Direct2D

I’m glad to see it’s not just me!

This was excruciating, but I think I have a good solution for window drag-resizing using Direct2D swap chains.

TL;DR: don’t render Direct2D directly to a desktop window. Instead, create two child windows (A & B), then add them to the original window and make the children the same size as the original window. Assign a flip mode swap chain to child A and show child A. Assign a blt mode swap chain to child B and hide child B. Render everything within child A.

If the user starts resizing, hide child A and show child B. Render everything with child B. Resize both child A and B on the fly to match the size of the parent window. When the user stops resizing, hide child A and show child B.

This works great!

This also should fix an issue with switching from the JUCE Direct2D renderer back to the software renderer; just hide the child windows and the software renderer can paint to the parent window as before.

So far it’s just a proof-of-concept with pure Win32 code; I haven’t added this method to the JUCE Direct2D renderer, but it should work fine.

Excessively detailed and cathartic explanation

Resizing windows on Windows is awful. On my Windows 10 machine with a good graphics card and fast processor, resizing applications like Firefox, Steam, Visual Studio, or even the command prompt causes clearly visible flickering or sizing errors around the right and bottom edges of the window. It’s endemic to multiple applications; I think it’s something deeper within the bowels of the Desktop Window Manager. Here’s a very long thread detailing all the issues:
https://stackoverflow.com/questions/53000291/how-to-smooth-ugly-jitter-flicker-jumping-when-resizing-windows-especially-drag

Resizing using a flip mode swap chain is especially bad; the image flickers like crazy (this may worse because I’m using an NVIDIA G-SYNC compatible monitor?). Resizing a blt mode swap chain works fine, but the performance is much better with a flip mode swap chain.

I looked over the hybrid solution posted by jrlanglois, but that solution was a combination of Direct2D 1.0 and Direct2D 1.1. I thought I’d instead try instead using a flip mode swap chain normally, and switch to blt mode only while resizing.

But that didn’t work. You can only have one swap chain associated with a window region at a time, so I tried freeing the flip mode chain and then creating the blt mode chain. But - the flip mode swap chain sort of sticks to the window and keeps rendering the last presented buffer, even if you delete the it and make a new blt chain. I suspect this has something to do with the deferred destruction issues mentioned here:
https://docs.microsoft.com/en-us/windows/win32/api/d3d11/nf-d3d11-id3d11devicecontext-flush

The “sticking” also means you can’t freely switch the JUCE renderer between software mode and Direct2D mode with a flip mode chain; you still see the last presented buffer from the swap chain.

Using two child windows means that you can keep a separate swap chain for each child window and freely switch between the child windows using WM_ENTERSIZEMOVE and WM_EXITSIZEMOVE. Doing so means we get the performance benefits of flip mode and the smooth resizing of blt mode.

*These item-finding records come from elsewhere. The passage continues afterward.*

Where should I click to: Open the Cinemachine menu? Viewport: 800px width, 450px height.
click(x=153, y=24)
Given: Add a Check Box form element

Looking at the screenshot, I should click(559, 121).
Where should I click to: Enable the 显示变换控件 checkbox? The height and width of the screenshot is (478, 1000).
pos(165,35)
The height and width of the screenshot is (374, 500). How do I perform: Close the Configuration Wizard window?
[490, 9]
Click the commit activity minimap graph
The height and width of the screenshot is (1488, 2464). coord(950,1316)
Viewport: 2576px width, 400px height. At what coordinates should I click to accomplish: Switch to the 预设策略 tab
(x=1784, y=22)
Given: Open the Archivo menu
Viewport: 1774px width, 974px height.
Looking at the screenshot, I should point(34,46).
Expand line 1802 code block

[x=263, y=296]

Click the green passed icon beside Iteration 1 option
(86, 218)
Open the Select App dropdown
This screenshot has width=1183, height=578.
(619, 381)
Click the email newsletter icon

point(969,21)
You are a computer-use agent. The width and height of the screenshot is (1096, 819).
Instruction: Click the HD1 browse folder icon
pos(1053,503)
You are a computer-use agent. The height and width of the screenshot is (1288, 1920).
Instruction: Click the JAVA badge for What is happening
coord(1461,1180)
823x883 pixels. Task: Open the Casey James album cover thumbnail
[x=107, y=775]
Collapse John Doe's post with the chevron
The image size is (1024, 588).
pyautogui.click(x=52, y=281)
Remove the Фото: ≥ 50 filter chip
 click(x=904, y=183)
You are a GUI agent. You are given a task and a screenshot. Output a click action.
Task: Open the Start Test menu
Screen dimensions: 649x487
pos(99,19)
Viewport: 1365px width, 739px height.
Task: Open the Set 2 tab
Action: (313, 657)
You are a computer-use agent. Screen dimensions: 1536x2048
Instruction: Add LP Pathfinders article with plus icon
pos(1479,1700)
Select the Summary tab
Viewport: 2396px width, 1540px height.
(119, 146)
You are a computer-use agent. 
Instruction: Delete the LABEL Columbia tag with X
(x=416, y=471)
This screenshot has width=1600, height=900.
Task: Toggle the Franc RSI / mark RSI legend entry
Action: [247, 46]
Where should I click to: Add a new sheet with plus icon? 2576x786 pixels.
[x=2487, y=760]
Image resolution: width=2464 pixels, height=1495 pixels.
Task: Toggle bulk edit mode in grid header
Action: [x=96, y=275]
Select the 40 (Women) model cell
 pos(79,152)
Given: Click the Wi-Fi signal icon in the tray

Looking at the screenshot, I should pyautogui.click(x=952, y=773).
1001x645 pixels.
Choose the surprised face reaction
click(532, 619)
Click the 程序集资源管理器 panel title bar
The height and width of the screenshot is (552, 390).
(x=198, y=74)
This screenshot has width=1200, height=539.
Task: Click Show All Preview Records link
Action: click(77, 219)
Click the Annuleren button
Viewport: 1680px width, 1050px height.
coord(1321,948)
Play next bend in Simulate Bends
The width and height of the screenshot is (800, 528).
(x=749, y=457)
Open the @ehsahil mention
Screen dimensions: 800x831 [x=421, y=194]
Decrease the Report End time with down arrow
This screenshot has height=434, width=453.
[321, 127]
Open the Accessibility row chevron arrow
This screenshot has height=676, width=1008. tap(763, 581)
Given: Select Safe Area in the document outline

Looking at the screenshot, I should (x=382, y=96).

Best of both worlds.

There may be a simpler approach using DirectComposition and WS_EX_NOREDIRECTIONBITMAP, but I haven’t been able to get that to work at all. I don’t think using WS_EX_NOREDIRECTIONBITMAP would work with the software renderer in any case, so it would make it tough to switch renderers on the fly.

If you’re read this far, then I congratulate you on your excess of spare time. Thanks for reading.

Matt

1 Like

Good on you for figuring that out. What a drama!

If the flip-mode swapchain is in its own child window - could one choose to not resize it along with the main window, but instead leave it as-is during the resize then resize the child window just once when the resizing drag is over? i.e. it would not resize when dragging but ‘jump’ to the correct size afterward. Would that mitigate the ‘flashing’?
I know this would not look as nice, but the idea of allocating an entire second swap-mode window just for use during resizing seems a little wasteful of RAM.

Hi Jeff-

Thanks for the suggestion. I’ll give that a try. I suspect that if I’m enlarging a window, I’ll end up with the original content in the upper-left corner and then large blank areas along the right and bottom edges.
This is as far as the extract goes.